Data shown
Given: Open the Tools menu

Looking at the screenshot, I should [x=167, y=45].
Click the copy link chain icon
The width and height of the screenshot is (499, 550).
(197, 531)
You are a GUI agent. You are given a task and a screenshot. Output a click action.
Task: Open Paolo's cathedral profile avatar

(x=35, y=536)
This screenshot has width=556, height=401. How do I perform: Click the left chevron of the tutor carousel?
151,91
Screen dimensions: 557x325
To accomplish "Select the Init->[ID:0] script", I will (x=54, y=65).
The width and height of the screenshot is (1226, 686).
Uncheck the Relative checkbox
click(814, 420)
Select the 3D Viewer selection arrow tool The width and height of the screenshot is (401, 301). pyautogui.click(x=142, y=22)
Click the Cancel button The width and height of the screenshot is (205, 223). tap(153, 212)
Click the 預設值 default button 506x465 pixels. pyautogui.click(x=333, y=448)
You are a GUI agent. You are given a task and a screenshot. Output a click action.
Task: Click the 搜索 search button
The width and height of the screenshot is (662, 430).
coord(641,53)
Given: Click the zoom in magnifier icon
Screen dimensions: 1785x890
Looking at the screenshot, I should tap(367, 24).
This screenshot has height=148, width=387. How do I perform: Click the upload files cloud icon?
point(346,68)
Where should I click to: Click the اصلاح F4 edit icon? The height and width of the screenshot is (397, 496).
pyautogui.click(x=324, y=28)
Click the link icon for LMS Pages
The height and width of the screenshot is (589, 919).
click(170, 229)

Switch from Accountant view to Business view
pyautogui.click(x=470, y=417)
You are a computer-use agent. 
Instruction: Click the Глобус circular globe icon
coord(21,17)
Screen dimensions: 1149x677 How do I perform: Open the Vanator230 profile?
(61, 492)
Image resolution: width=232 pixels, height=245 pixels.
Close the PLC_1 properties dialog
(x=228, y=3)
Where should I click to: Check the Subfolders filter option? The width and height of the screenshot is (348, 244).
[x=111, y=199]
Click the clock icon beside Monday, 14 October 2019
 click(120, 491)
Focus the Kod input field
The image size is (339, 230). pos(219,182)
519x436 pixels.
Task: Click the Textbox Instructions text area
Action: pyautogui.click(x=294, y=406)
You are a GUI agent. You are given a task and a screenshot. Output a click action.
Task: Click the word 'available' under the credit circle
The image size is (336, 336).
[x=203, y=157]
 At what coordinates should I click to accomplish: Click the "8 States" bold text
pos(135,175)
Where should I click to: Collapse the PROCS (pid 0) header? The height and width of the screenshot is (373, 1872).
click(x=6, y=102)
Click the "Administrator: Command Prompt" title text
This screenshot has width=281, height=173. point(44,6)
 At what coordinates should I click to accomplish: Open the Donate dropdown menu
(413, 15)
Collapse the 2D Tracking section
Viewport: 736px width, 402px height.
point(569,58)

Goal of the exercise
Please transcribe all of the entries precisely.

Exercise response
Given: Open the Tools menu

Looking at the screenshot, I should [x=167, y=45].
Click the copy link chain icon
The width and height of the screenshot is (499, 550).
(197, 531)
You are a GUI agent. You are given a task and a screenshot. Output a click action.
Task: Open Paolo's cathedral profile avatar

(x=35, y=536)
This screenshot has width=556, height=401. How do I perform: Click the left chevron of the tutor carousel?
151,91
Screen dimensions: 557x325
To accomplish "Select the Init->[ID:0] script", I will (x=54, y=65).
The width and height of the screenshot is (1226, 686).
Uncheck the Relative checkbox
click(814, 420)
Select the 3D Viewer selection arrow tool The width and height of the screenshot is (401, 301). pyautogui.click(x=142, y=22)
Click the Cancel button The width and height of the screenshot is (205, 223). tap(153, 212)
Click the 預設值 default button 506x465 pixels. pyautogui.click(x=333, y=448)
You are a GUI agent. You are given a task and a screenshot. Output a click action.
Task: Click the 搜索 search button
The width and height of the screenshot is (662, 430).
coord(641,53)
Given: Click the zoom in magnifier icon
Screen dimensions: 1785x890
Looking at the screenshot, I should tap(367, 24).
This screenshot has height=148, width=387. How do I perform: Click the upload files cloud icon?
point(346,68)
Where should I click to: Click the اصلاح F4 edit icon? The height and width of the screenshot is (397, 496).
pyautogui.click(x=324, y=28)
Click the link icon for LMS Pages
The height and width of the screenshot is (589, 919).
click(170, 229)

Switch from Accountant view to Business view
pyautogui.click(x=470, y=417)
You are a computer-use agent. 
Instruction: Click the Глобус circular globe icon
coord(21,17)
Screen dimensions: 1149x677 How do I perform: Open the Vanator230 profile?
(61, 492)
Image resolution: width=232 pixels, height=245 pixels.
Close the PLC_1 properties dialog
(x=228, y=3)
Where should I click to: Check the Subfolders filter option? The width and height of the screenshot is (348, 244).
[x=111, y=199]
Click the clock icon beside Monday, 14 October 2019
 click(120, 491)
Focus the Kod input field
The image size is (339, 230). pos(219,182)
519x436 pixels.
Task: Click the Textbox Instructions text area
Action: pyautogui.click(x=294, y=406)
You are a GUI agent. You are given a task and a screenshot. Output a click action.
Task: Click the word 'available' under the credit circle
The image size is (336, 336).
[x=203, y=157]
 At what coordinates should I click to accomplish: Click the "8 States" bold text
pos(135,175)
Where should I click to: Collapse the PROCS (pid 0) header? The height and width of the screenshot is (373, 1872).
click(x=6, y=102)
Click the "Administrator: Command Prompt" title text
This screenshot has width=281, height=173. point(44,6)
 At what coordinates should I click to accomplish: Open the Donate dropdown menu
(413, 15)
Collapse the 2D Tracking section
Viewport: 736px width, 402px height.
point(569,58)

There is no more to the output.